Records from a data source
━━━
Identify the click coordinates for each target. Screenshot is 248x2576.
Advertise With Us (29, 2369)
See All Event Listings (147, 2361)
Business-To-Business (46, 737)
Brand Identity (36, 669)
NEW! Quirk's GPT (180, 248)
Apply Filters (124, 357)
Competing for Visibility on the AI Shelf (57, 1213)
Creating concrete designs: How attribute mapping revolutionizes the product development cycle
━━━
» Goal of the exercise:
Revise the lines above so that "Event Listings" becomes "Event Calendar", with nothing else changed.

» Exercise response:
Identify the click coordinates for each target. Screenshot is 248x2576.
Advertise With Us (29, 2369)
See All Event Calendar (147, 2361)
Business-To-Business (46, 737)
Brand Identity (36, 669)
NEW! Quirk's GPT (180, 248)
Apply Filters (124, 357)
Competing for Visibility on the AI Shelf (57, 1213)
Creating concrete designs: How attribute mapping revolutionizes the product development cycle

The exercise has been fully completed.